Talvez minhas pegadas
tenham sido fundas demais
Me concentro em flutuar
Tento
Não consigo
Nem é porque meus pés
estejam enraizados
(mesmo que eu tenha cavado
procurando o gostoso do úmido
desse chão)
Enquanto olho
uma voz sem palavras
traz algo de resposta:

"Para flutuar é preciso como
que se ande.
A flutuação é sempre
movimento.
Como flutuar parado; flutuar
com a Terra se enterrado..."

Tremo.
A idéia de um passo
inclina meus medos
sombreiam meu rosto
me agarro e
por um segundo
o sufoco é calor
(sufoco cheio de coisas boas)
até que o que aperto
vira minha garganta
Minha voz ressoa, pré-palavras

"Não é possível o passo.
O caminho foi conquistado;
é medo puro.
E se não se pode caminhar
só há uma coisa a se fazer:
vá abraçar a morte,
uma mais profunda do que se pode
conceber
(não faça idéias da morte)
Ao invés de dar um passo,
dance.
Vá dançar a dança de Kali!
Vá ser Shiva, e não represente."

Tenho um sorriso amarelo
verdadeiro
Minha voz sem palavras
Olho meus medos estrondosos
inacessíveis
Eles crescem
Meus medos,
palhaços terroríficos,
ganham a dimensão
da certeza

Onde eu acabo
uma música
começa

4 de outubro de 2007

Pedaço sobre intensidade

pra Cá, de novo, muito obrigado!

Tua provocação eu sinto como correta, e como bem me cabe, bobalhão, respondo teoricamente: o mais necessário no experimentalismo é a prudência.
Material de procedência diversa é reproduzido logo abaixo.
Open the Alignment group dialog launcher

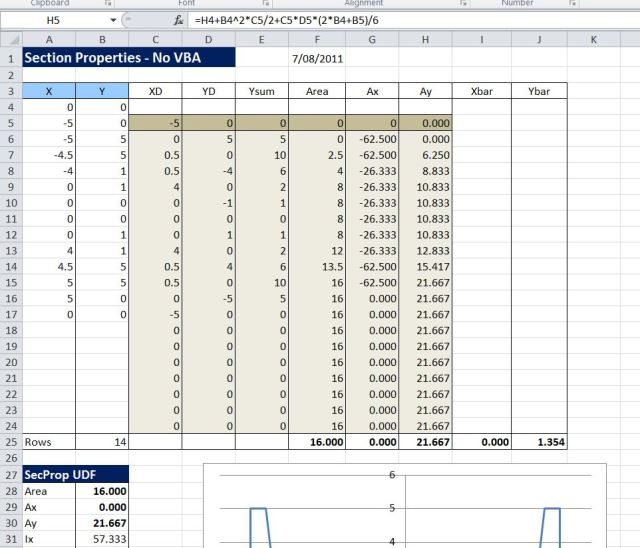[462, 4]
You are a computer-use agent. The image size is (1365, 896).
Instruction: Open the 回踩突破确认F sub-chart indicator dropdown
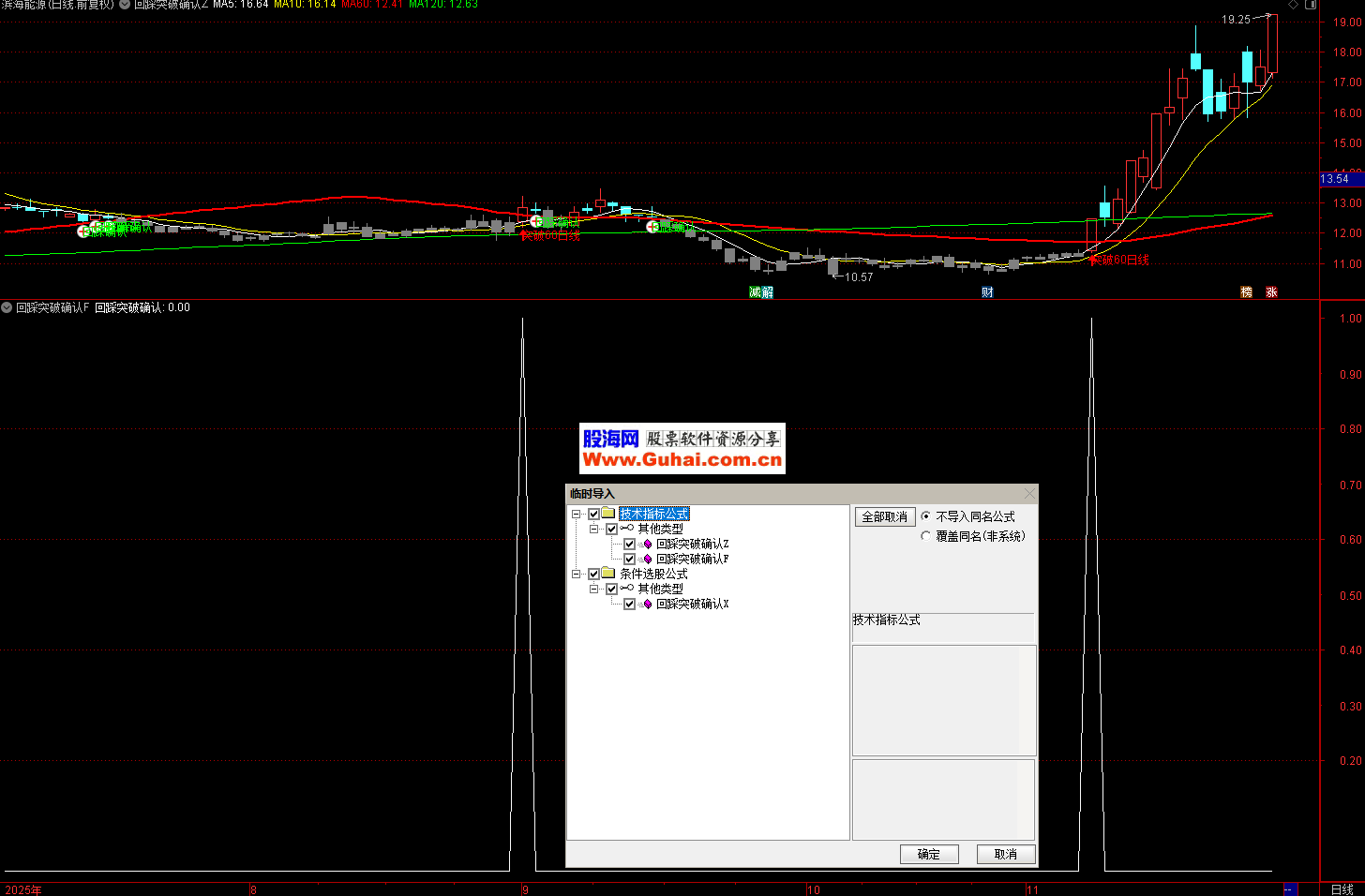tap(7, 307)
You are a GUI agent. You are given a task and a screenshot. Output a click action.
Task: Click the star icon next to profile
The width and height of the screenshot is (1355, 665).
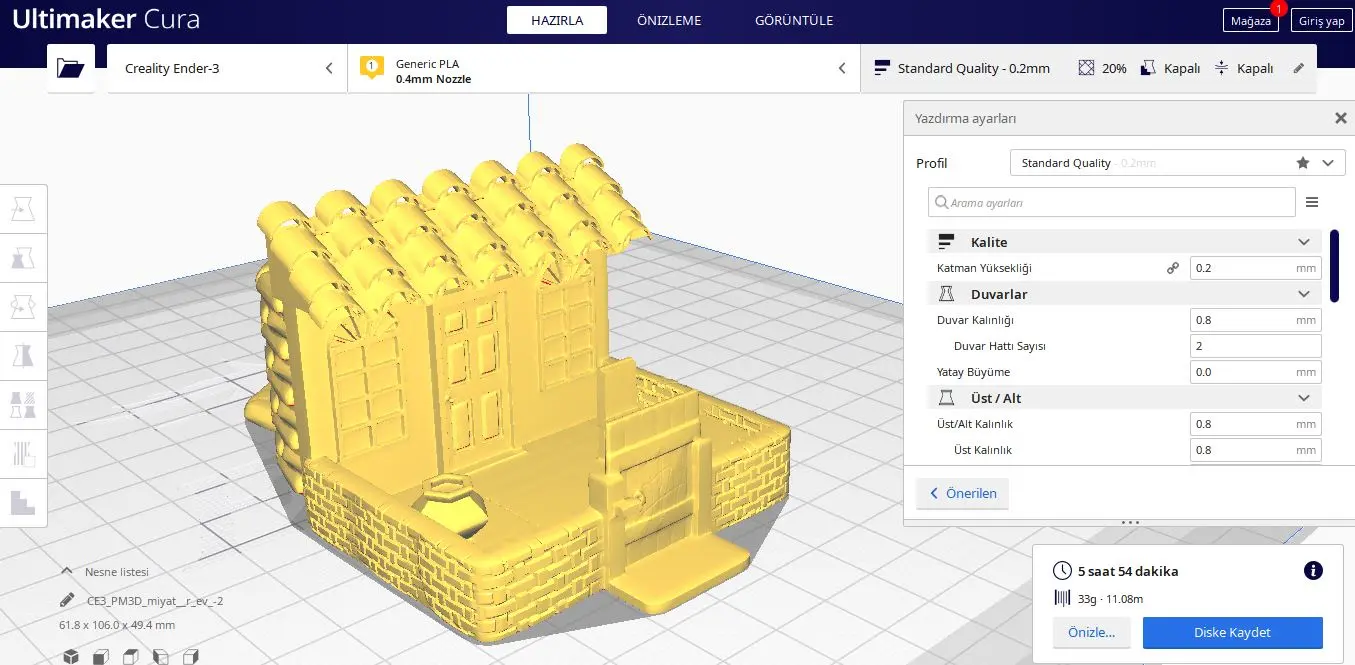[1302, 163]
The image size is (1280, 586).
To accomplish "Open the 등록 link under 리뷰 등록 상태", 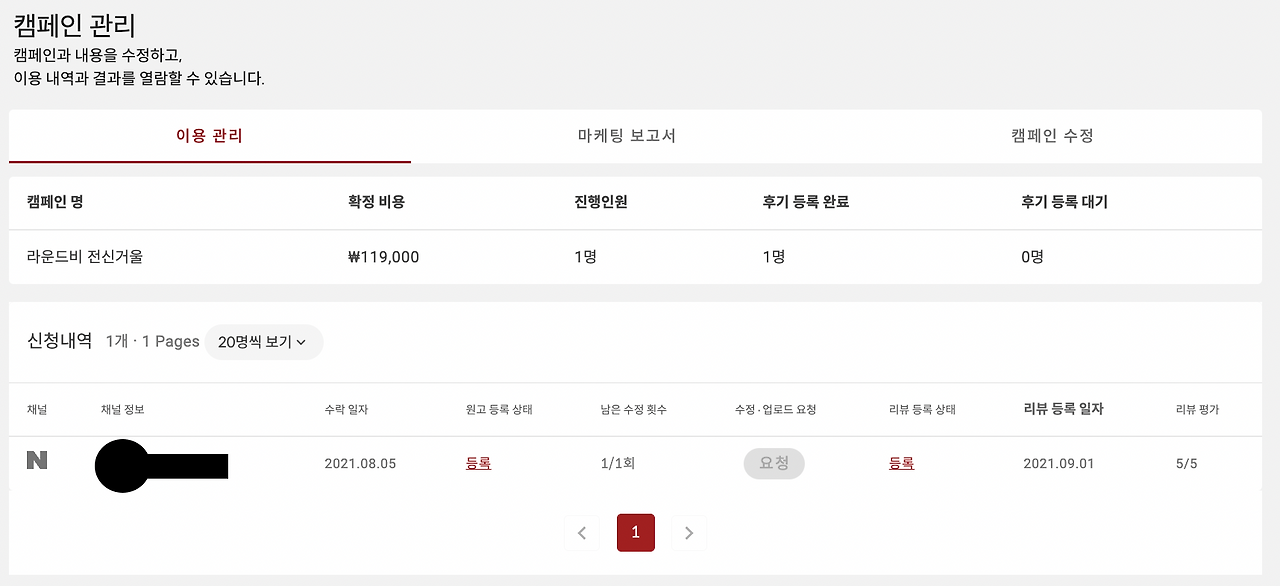I will (x=900, y=463).
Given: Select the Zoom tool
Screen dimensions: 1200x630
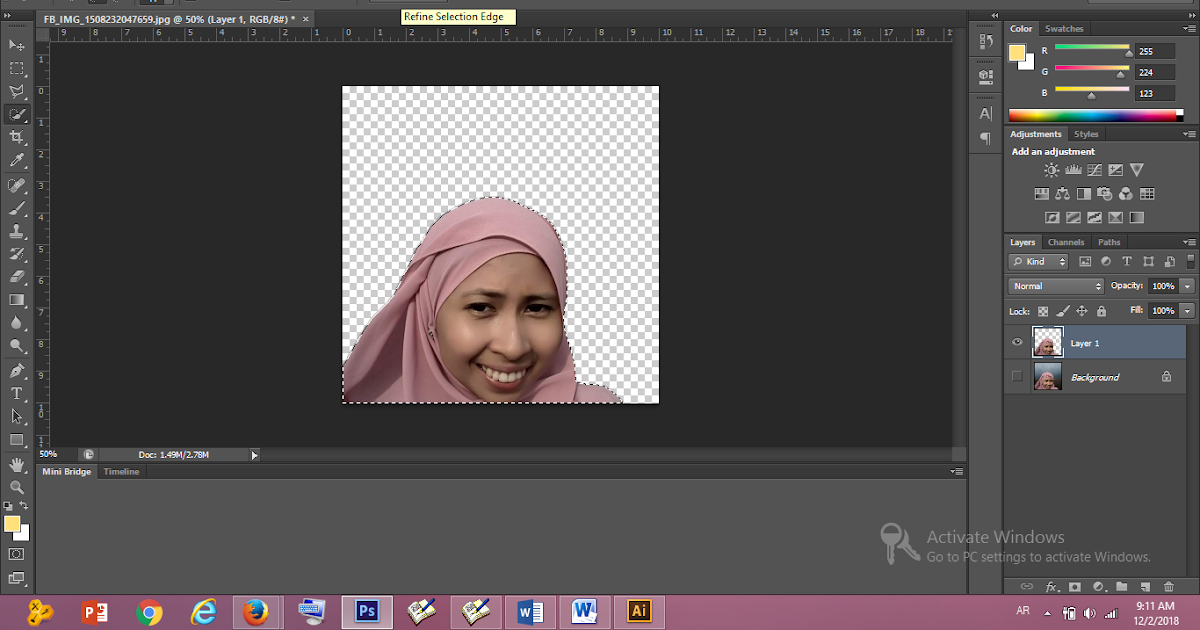Looking at the screenshot, I should coord(16,487).
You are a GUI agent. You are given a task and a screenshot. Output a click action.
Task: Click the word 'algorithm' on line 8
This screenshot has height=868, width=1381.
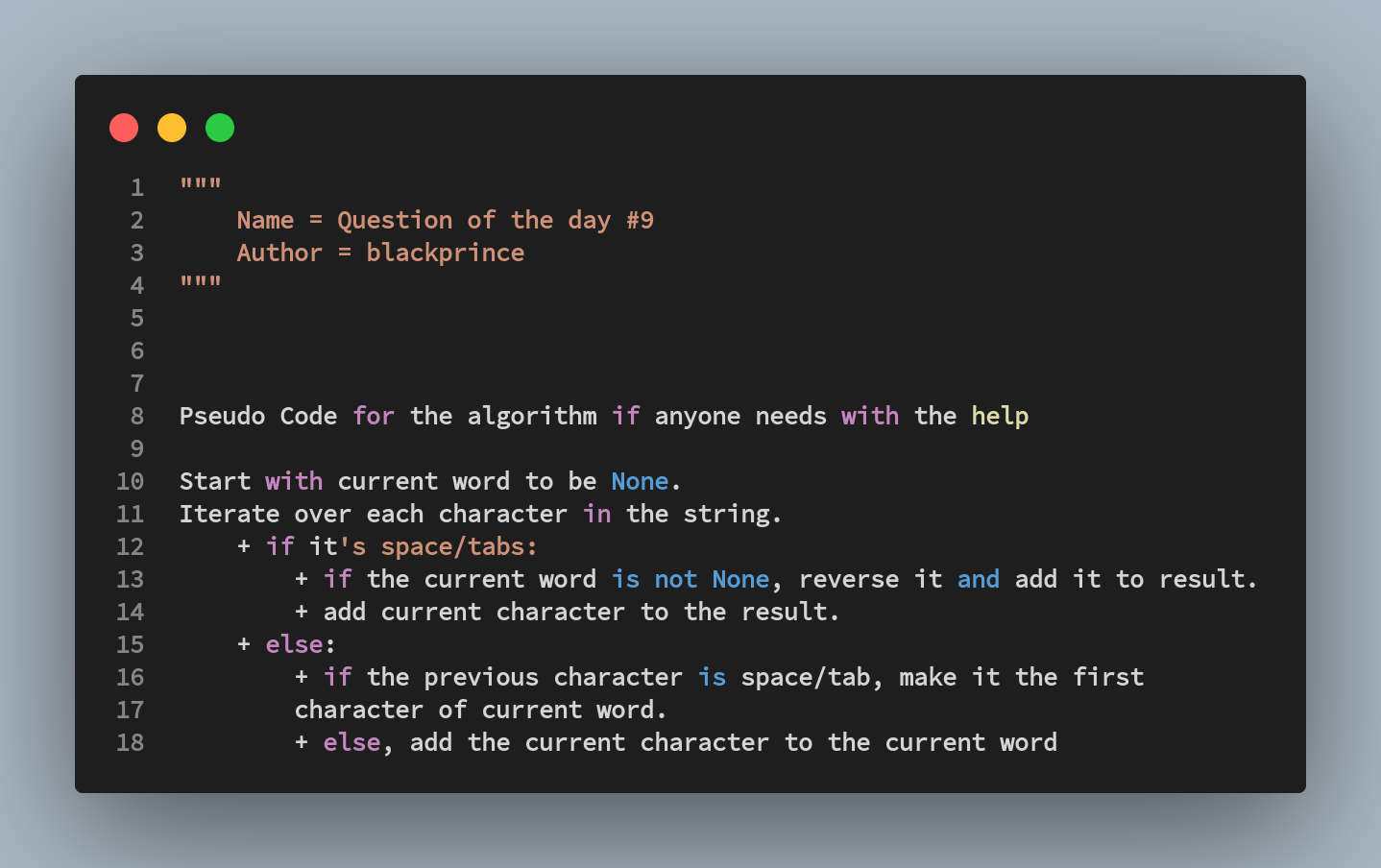click(532, 416)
Prudência que sinto que tantas vezes não tive, mas que mordo o lábio para sentir que esteve sempre ali, perto. Tantas vezes me esqueci dela, ou, antes, não dei conta dela, que talvez a prudência seja a fazer exigências maiores, quase tantas quanto o Abismo, que é viva isso tudo, mas só um pouco, lembra? Um passo de cada vez, ou, como diz minha tia querida, a cada dia o que é desse dia. A cada dia o que é desse dia. Calma. E respire. Sempre!

Pule no buraco de cabeça, mas sinta o cheiro antes. Será? Quando tem tudo isso ali, talvez a tendência seja tentar ser tudo... e não há corpo que agüente. Nesse caso, o Corpo sem Órgãos vira o corpo cancerígeno, a comer a si mesmo. Intensidade que não fez potência, mas destruição... é demais. Corpo do drogado, sabe? É isso: sedento demais de vida. Atropelante. Terrível. Mas uma tentativa também. Não basta. Não é isso, não é, como seria ovacionar a vida e passar por cima dela, deixar sem vida pessoas no caminho? É muito difícil... Por isso a sutileza do xamã, sabe? O grande filho da puta, o maior piadista! Aquele que consegue efetivamente te matar pra te dar tua vida plena. É isso, e é pra poucos, e pra gente, e pra mim, é de lembrar de outra coisa: que matar alguém, no nosso nível, raras vezes demais significa libertar, e na maioria significa assassinato mesmo: do corpo, do coração, do espírito; com faca, com afeto, com vampirismo.